I was surprised to read in more than one place that bullets are designed by volume not weight.

I also noticed that the benchrest bullet makers don't seem to adhere so rigidly to a/the weight designation standard. 30 cal 115s being an example (30 BR)

In our world what says the 169.5 weight 277 bullet is the cat's meow. Why not 169 or 170.1? Just as an example.

It seems that things have evolved since the early days of the industry that the the weight has become the 'name' for a class of bullet. Other descriptive adjectives and feature are added on to further describe a bullet. (Accubond, Ballistic Tip.......)

Just wondering...........:rolleyes:

Are we stuck in some one else's box?
 
I'm not sure if we're stuck in someone else's box or if it's paradigm paralysis: the inability or refusal to see beyond the current models of thinking. In either case it would require significant conditions to facilitate changing system of thought. Aside from this, bullet weight is a factor...where it ranks on the list of factors I couldn't say...I'll leave that to the experts but, if it were ranked number 1 then maybe the current model is appropriate.
 
I would think that bullet makers are frequently designing a bullet to fit the factory twists. They aren't going to sell many bullets for twists faster than factory standards. That means they are limited in bullet length which equates to volume. A long range lead core bullet will be heavier than copper if they are designed for the same twist. There are a lot more weights now than 20 yrs ago. There is also a lot more demand for long, high BC bullets. But I haven't seen much change in factory twist rates, not yet anyway. I guess there are more fast twist 224 factory rifles but they are just catching up to larger calibers.

So are they designing by bullet volume, bullet length, or to fit a certain twist rate?
 
Sometimes I wonder if it comes down to a standard set of ratios, that bullet dies are commonly in compliance with.
A couple AR15 platform cartridges come out, and suddenly we have more than one maker of 123gr bullets (another odd weight). Definitely not happening by chance..

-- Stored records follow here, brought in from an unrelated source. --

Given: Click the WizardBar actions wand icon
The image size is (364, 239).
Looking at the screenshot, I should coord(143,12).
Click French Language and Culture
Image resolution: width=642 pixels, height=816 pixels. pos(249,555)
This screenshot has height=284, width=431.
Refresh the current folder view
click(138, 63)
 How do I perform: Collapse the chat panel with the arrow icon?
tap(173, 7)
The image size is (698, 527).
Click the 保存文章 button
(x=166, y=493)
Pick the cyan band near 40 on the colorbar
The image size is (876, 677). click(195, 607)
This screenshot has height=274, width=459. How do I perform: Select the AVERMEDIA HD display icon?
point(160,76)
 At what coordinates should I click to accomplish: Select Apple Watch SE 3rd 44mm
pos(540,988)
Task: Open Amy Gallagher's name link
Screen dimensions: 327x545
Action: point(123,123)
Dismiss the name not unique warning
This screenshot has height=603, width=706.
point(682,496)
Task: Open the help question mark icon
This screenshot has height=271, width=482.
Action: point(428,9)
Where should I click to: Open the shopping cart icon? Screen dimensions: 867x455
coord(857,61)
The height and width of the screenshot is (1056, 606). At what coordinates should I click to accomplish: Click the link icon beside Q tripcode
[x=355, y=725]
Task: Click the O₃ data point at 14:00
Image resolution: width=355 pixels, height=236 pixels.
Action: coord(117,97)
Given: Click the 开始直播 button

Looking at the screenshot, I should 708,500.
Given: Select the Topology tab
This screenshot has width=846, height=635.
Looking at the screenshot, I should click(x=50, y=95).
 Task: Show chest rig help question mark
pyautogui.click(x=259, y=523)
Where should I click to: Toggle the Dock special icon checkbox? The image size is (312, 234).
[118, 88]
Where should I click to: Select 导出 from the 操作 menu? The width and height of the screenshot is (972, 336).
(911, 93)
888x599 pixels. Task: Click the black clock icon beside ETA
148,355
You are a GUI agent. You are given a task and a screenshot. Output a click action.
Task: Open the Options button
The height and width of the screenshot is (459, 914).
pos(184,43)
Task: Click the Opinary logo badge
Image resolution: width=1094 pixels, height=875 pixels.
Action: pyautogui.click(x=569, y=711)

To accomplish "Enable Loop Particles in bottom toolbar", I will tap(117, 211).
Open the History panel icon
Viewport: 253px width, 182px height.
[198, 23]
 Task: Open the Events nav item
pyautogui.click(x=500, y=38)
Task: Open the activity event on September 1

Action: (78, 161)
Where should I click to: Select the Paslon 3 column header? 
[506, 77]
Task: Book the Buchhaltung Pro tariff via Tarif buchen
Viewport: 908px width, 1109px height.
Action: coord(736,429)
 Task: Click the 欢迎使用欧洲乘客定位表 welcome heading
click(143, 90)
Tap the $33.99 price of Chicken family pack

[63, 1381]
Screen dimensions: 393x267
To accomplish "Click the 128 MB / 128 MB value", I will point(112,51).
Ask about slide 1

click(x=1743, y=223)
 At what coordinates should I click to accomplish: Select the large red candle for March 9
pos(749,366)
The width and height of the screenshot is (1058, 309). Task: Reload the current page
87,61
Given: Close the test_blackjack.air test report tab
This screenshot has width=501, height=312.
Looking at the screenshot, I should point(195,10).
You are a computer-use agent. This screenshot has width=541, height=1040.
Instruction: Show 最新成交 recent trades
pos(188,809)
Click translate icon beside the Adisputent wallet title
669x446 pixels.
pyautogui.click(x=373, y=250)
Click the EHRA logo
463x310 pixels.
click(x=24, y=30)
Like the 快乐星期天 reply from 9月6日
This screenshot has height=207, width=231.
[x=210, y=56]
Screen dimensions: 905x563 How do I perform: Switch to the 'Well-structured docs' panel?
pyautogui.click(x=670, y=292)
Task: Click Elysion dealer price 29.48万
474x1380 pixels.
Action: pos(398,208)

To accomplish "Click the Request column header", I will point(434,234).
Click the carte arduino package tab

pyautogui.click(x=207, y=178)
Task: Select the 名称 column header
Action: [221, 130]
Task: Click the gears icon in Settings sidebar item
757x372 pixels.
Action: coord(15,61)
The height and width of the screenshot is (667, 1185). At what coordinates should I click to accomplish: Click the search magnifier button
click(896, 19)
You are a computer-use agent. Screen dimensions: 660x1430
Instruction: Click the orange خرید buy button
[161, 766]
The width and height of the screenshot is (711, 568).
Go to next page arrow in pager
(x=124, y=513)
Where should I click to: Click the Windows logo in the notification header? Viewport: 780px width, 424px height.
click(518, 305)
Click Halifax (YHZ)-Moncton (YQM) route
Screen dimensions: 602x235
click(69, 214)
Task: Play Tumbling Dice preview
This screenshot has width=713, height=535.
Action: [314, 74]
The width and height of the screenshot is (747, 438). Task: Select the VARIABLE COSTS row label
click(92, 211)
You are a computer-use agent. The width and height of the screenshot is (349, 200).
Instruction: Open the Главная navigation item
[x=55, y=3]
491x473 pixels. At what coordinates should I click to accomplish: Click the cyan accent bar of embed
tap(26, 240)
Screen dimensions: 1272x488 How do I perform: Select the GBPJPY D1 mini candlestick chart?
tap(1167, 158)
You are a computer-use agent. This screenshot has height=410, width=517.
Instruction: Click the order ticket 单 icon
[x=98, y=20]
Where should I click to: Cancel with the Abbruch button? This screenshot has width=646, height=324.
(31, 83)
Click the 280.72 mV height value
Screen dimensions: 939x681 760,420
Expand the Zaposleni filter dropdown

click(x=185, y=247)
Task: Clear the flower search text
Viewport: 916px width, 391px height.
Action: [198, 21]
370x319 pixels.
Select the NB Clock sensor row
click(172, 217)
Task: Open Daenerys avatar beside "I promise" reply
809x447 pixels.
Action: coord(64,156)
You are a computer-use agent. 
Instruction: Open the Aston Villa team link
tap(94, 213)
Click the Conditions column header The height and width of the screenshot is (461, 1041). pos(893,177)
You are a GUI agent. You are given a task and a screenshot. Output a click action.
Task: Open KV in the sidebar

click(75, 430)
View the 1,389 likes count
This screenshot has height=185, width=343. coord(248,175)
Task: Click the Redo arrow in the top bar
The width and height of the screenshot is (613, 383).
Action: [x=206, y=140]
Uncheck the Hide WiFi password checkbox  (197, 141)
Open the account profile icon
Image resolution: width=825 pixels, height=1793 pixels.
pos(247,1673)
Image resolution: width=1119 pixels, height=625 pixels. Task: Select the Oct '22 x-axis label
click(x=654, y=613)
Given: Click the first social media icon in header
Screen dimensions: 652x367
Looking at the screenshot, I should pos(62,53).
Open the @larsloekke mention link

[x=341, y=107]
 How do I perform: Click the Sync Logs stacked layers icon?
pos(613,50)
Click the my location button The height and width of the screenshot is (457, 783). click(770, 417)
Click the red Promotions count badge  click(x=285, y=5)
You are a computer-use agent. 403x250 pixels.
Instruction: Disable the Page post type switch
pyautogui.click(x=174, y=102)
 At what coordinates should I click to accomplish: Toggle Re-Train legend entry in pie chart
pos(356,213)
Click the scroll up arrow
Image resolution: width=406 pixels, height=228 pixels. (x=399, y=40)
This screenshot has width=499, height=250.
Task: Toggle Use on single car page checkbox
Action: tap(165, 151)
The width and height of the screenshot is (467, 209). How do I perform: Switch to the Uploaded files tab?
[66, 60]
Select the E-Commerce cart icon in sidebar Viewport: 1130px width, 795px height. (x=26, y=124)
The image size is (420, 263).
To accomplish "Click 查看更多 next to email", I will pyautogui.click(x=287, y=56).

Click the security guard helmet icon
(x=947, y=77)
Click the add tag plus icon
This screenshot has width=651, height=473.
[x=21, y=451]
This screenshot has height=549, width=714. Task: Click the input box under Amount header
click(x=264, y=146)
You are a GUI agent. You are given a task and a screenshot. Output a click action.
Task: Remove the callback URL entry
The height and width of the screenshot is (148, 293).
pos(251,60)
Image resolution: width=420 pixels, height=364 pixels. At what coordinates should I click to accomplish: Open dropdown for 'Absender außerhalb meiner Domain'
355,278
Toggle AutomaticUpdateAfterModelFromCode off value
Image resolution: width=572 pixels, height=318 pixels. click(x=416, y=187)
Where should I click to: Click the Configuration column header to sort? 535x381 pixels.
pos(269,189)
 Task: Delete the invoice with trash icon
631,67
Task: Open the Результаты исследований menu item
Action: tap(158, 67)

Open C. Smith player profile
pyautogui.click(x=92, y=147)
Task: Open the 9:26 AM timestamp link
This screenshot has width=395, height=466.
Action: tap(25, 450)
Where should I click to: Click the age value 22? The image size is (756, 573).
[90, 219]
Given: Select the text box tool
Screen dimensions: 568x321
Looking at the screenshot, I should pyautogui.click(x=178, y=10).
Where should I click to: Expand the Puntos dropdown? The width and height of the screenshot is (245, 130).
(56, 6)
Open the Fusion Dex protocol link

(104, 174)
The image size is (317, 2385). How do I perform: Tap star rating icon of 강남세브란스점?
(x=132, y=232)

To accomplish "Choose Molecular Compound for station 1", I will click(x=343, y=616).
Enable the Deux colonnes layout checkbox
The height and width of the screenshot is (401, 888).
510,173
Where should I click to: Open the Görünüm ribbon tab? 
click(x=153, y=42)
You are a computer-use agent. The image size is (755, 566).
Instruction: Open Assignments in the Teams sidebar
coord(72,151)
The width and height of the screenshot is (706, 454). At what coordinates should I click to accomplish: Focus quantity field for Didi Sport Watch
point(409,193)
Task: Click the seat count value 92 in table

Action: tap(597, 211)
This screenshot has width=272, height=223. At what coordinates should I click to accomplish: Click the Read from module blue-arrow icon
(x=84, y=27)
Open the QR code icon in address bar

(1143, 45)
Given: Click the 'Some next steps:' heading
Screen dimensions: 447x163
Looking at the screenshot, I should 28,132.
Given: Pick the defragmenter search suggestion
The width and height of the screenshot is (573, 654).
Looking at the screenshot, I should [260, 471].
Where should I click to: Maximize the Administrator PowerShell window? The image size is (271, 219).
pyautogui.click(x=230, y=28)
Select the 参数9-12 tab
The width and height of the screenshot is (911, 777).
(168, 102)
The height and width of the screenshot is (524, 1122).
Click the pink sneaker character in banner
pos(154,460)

Personally, I would prefer bullet makers pick a brand standard, and hold those ratios for every cal in their lineup. That way they might afford external ballistic testing of any one of them, and the rest would accurately correlate.
But then something else would need to happen that isn't; bullets would need to be made to, and verified to match that standard before going in each box. And by standard, I do not mean -all the same within a lot. I mean all in my box matching a declared and rigid blueprint.
This might be an optional lot that they could charge a little more for.
I would pay a bit more also if I did not have to point, meplat trim, and BL sort their bullets.